Wallace, who died in 2012 at the great age of 93, was a disruptive legend of broadcast journalism, someone who famously pushed back against the Ayatollah Khomeini and Vladimir Putin and who so upset Barbra Streisand that she called him an SOB on camera.
A veteran of more than 40 years as a correspondent on CBS’ “60 Minutes,” Wallace was often considered the most feared interviewer on television, an interrogator whose manner was unrelenting and questions probing, to the point that both Sid Caesar and Jack Benny did skits satirizing their ferocity.
Because Wallace’s career covered so many big stories — from Vietnam to Watergate to the Iran hostage drama — it’s almost inevitable that a documentary on him would hold our attention. But Israeli director Avi Belkin, doing his first English language feature, exceeds expectations and turns this into a compelling film on the nature and practice of TV journalism.
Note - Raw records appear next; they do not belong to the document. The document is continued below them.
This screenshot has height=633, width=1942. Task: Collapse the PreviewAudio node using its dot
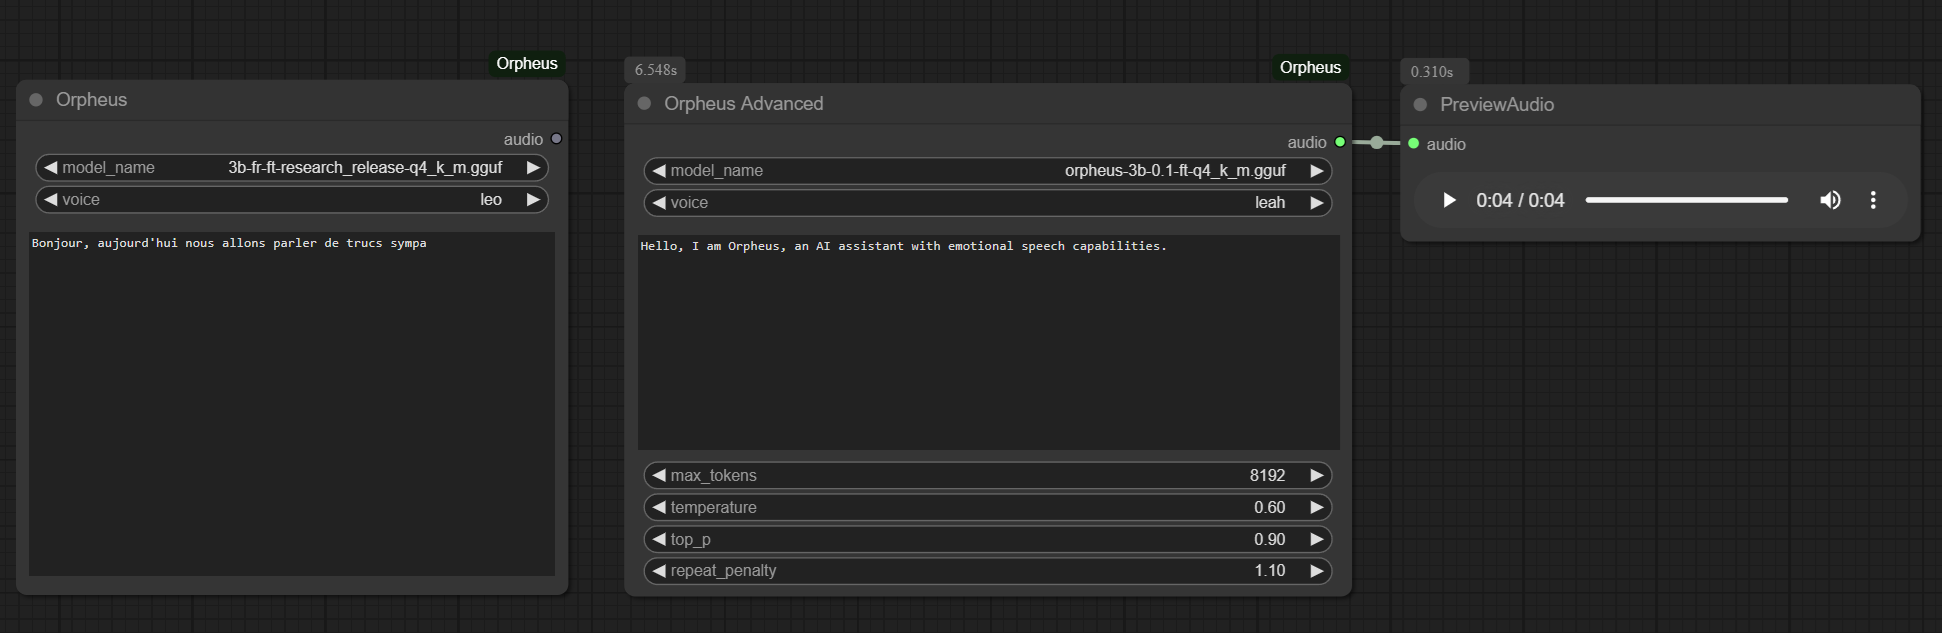[1420, 104]
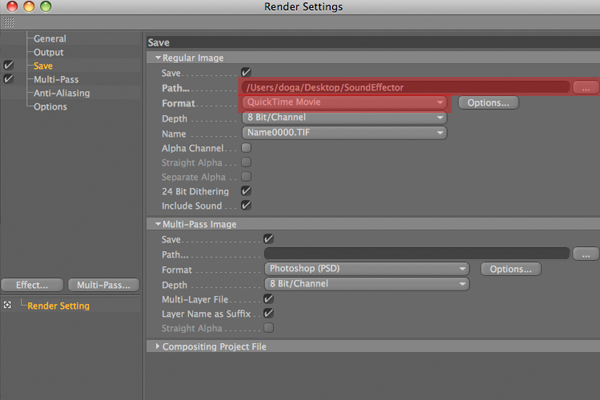Open the Name0000.TIF name dropdown

[x=344, y=133]
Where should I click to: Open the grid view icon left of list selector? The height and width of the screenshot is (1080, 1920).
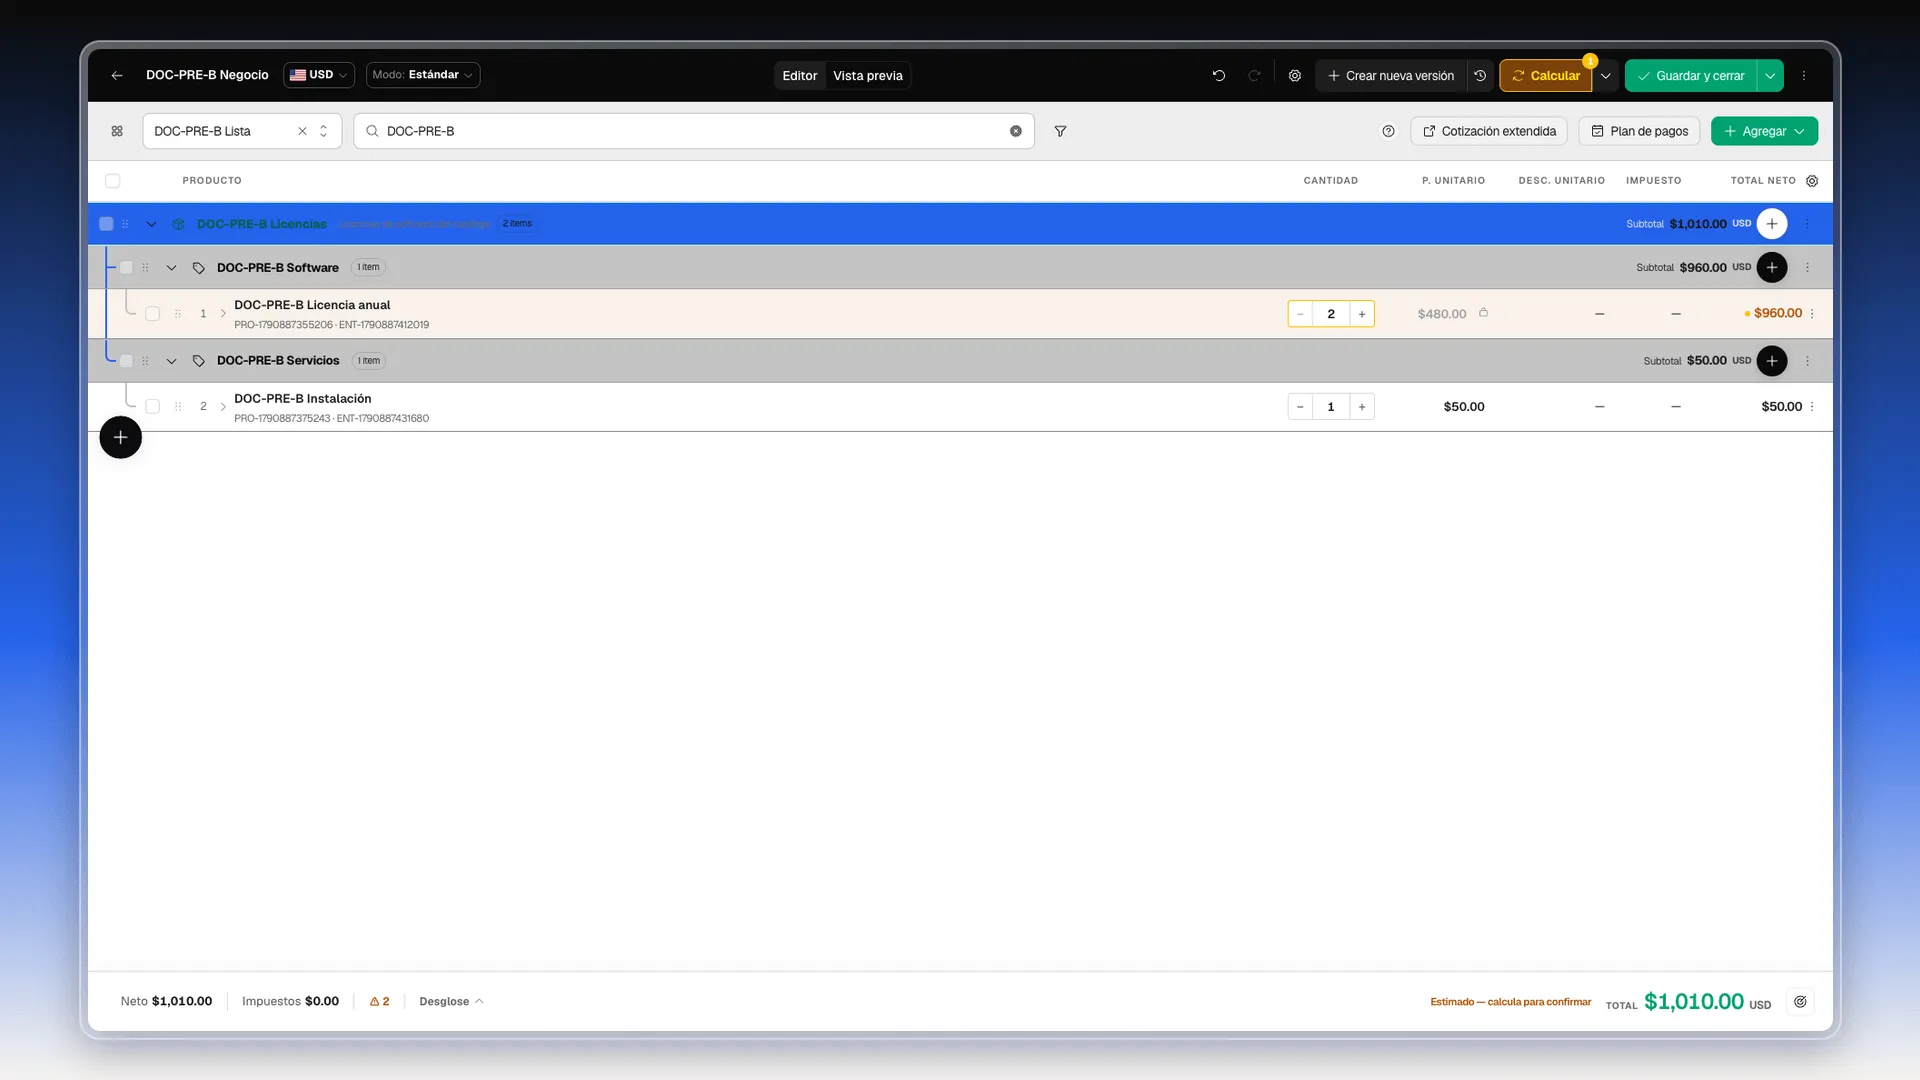click(117, 131)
For one thing, Belkin and his team have done their homework and gotten hold of exceptional footage, including unlimited access to thousands of hours of CBS News’ own archives, a first for an outside filmmaker.
Working with veteran documentary editor Billy McMillin (“Iraq in Fragments,” “West of Memphis”), Belkin made the wise choice of constructing the film entirely in the words of Wallace and those who talk to him, eschewing present day narration and allowing the man and his subjects to speak for themselves.
More than that, the film goes back and forth between the people Wallace interviewed and the times he took his own medicine and allowed his broadcast colleagues, people like Barbara Walters, Lesley Stahl and, most memorably, a fierce Morley Safer, to turn the tables on him.
What results is a portrait of Wallace in effect in dialogue with himself, a presentation that puts viewers on edge a bit the way the man himself interacted with the world.
“Mike Wallace Is Here” opens with one of its more provocative colloquies, an interchange between the subject and controversial host Bill O’Reilly. When Wallace gives O’Reilly a hard time for his hectoring style, the then-Fox anchor shot back that Wallace was his inspiration, “the driving force of my career. If you don’t like me, you go to Wallace.”
The question of what made Wallace Wallace goes back to his high school days, when a crippling case of acne made the future newsman feel “I had a face for radio.”
Wallace’s announcing days eventually lead to all manner of TV work, including a bit of dramatic acting and being a commercial pitchman for unlikely but real products like Golden Fluffo shortening.
Wallace found himself, and changed the face of news broadcasting, with his 1956 interview program, “Night Beat,” where he honed his no-holds-barred style of questioning. “If it was in his head,” someone says, “it came out of his mouth.”
Another turning point in Wallace’s life was the 1962 accidental death of his 19-year-old son Peter while on vacation in Greece, a tragedy that galvanized Wallace to concentrate his energy on serious news.
That led to employment by the most serious of news organizations, CBS, which did not cotton to his scrappy style until he bonded with producer Don Hewitt (“two roughneck kids,” Wallace says) and helped “60 Minutes” take off.
At their best, Wallace’s stories and interviews were great theater, driven by his powerful, insinuating voice and the way he was unmistakably present and accounted for in everything he did.
“Mike Wallace Is Here” doesn’t shy away from dealing with the low points in the newsman’s long career, like the $120-million libel suit that retired Army Gen. William Westmoreland brought, accusing Wallace of “executing me on the guillotine of public opinion.” (The suit settled before it went to trial).
On a more personal note, the documentary also deals with Wallace’s battles with depression, culminating in a suicide attempt that he admitted to Safer after years of public denial.